New Legal App Promises Much, Delivers Less

The challenge of developing an app for the legal market is to define a compelling reason for lawyers to use it. We are all busy and we all have established sources for getting the news and information we need. A new app introduced last week is an example of one that is nice enough in concept and well executed in design. But it falls short in delivery and offers no strong reason for me to use it.

Legal Newsance1The app has the unfortunate name of Legal Newsance. I assume this is a play on the concept “legal nuisance,” but the irony is unfortunate. In fact, Google assumes the same thing — search the app’s name and Google replies, “Did you mean: legal nuisance?”

For a free app, Legal Newsance has lofty goals, promising to deliver curated legal news across a range of topics, legal research, job listings and on-demand CLE. The problem it has, at least at this point in its development, is that each of these categories are fairly sparse and scattered in the content they provide.

For example, the description of the legal research component on the Legal Newsance website lures you in with the come-on, “Tired of paying expensive subscription fees to access online research resources?” Well, maybe you are, but this app does not provide a substitute to paid research resources. Rather, it consists primarily of links to readily available government sites containing statutes, regulations, court rules and the like.

To its credit, it does a nice job of organizing this information and making it easy to find. Research links are organized by main practice-area topics such as “Advertising and Media,” “Corporate and Securities,” and the like, each of which drills down to further subtopics.

Job listings and on-demand CLE programs are similarly sparse. Job listings so far appear to come from just a handful of large law firms. In fact, the bulk of the listings appear to come from just three firms. The CLE listings come primarily from the Colorado Bar and Continuing Education of the Bar in California. The app does not actually deliver these programs; rather it lists them and provides links to their registration pages, where you can purchase streaming versions.

Legal Newsance2In fact, if you want to see which programs are listed in the app, you can see the same listings on the Legal Newsance website.

Possibly the most fully realized component of the app is its legal news feed. As with the research section, the news stories are organized by practice-area topics. There are also sections for top stories, legal industry news, “legally insane,” and work/life stories.

Here again, however, the selection of stories lacks sufficient focus to compel me to use this on a regular basis. Perhaps if I was killing time somewhere, I might browse its headlines. But generally I get my news feeds from sources I have already selected and set up. And my regular sources already include some for general legal news from around the country, such as the ABA Journal’s Law News Now.

Let me stop right here and give the app’s developers credit where credit is deserved: They have adopted an explicit policy of not “scraping” legal news and blog posts. They spell it out right on their website and I applaud them for that. When you click on a headline within the app, you go to a page that provides a brief excerpt of the story, that identifies the source of the story, and that provides a link to the full text at the source site.
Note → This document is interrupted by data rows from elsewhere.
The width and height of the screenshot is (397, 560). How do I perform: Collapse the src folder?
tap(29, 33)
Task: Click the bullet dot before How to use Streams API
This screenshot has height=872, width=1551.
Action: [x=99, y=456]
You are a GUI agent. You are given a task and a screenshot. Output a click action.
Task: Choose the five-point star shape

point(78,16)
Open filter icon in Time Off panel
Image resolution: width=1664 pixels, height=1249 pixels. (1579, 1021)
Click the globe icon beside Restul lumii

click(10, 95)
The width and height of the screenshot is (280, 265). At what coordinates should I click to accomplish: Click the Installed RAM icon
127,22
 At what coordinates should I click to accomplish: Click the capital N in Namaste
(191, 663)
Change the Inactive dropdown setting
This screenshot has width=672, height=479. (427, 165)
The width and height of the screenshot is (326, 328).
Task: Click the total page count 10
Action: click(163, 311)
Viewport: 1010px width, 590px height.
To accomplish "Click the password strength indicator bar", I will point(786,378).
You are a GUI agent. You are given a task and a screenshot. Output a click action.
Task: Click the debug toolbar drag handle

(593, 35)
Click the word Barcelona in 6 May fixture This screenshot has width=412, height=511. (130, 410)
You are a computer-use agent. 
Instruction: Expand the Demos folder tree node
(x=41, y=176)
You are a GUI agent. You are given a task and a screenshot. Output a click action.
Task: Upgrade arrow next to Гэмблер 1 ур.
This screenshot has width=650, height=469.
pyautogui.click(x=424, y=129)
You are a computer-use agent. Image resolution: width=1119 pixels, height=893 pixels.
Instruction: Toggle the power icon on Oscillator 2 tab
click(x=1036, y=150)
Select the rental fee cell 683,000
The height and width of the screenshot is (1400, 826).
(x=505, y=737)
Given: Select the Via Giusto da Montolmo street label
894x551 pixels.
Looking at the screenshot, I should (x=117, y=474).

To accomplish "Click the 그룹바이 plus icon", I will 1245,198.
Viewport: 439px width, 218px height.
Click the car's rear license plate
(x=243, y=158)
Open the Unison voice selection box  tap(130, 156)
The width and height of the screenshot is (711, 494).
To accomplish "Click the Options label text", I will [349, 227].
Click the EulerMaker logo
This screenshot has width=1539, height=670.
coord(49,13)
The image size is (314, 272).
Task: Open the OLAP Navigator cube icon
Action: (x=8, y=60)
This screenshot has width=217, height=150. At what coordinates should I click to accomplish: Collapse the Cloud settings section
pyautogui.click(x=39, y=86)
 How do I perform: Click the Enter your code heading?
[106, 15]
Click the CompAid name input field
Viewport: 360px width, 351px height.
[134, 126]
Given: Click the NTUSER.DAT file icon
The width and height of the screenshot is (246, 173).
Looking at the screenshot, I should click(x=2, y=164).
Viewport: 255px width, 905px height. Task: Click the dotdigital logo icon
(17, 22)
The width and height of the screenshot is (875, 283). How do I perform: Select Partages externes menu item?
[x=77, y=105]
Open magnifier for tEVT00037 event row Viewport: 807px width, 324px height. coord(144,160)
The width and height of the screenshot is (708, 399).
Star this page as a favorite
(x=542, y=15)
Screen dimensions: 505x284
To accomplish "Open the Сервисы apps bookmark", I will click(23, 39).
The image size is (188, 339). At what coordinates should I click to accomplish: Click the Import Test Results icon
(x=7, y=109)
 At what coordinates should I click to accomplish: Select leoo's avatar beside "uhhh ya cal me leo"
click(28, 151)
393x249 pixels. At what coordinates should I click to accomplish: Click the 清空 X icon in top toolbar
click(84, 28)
Given that the app is free, the question arises of how its developers make money. The answer is through a component called the KnowStore, which also exists on the app’s website. The KnowStore sells what  it describes as “focused, targeted legal know-how.” By another name, these products are legal forms — so far all contract and corporate templates and clauses. You can purchase these through the app at prices that range from 99 cents to $2.99.

The app  is available for iPhone, iPad and Android devices. I tested it on my iPhone, where it was responsive and easy to use. It would not work on my Nook HD+, possibly due to the Nook’s bastardized Android OS.

The Colorado company that developed it, Similan Labs LLC, was formed by an attorney who was formerly head of legal for a New York IT services and software development company.

You may find this more useful than I did. But as I said at the outset, I look for apps that give me a compelling reason to use them — that serve some useful role in my daily work or that fill a gap in my information needs. This one does not does not do that for me.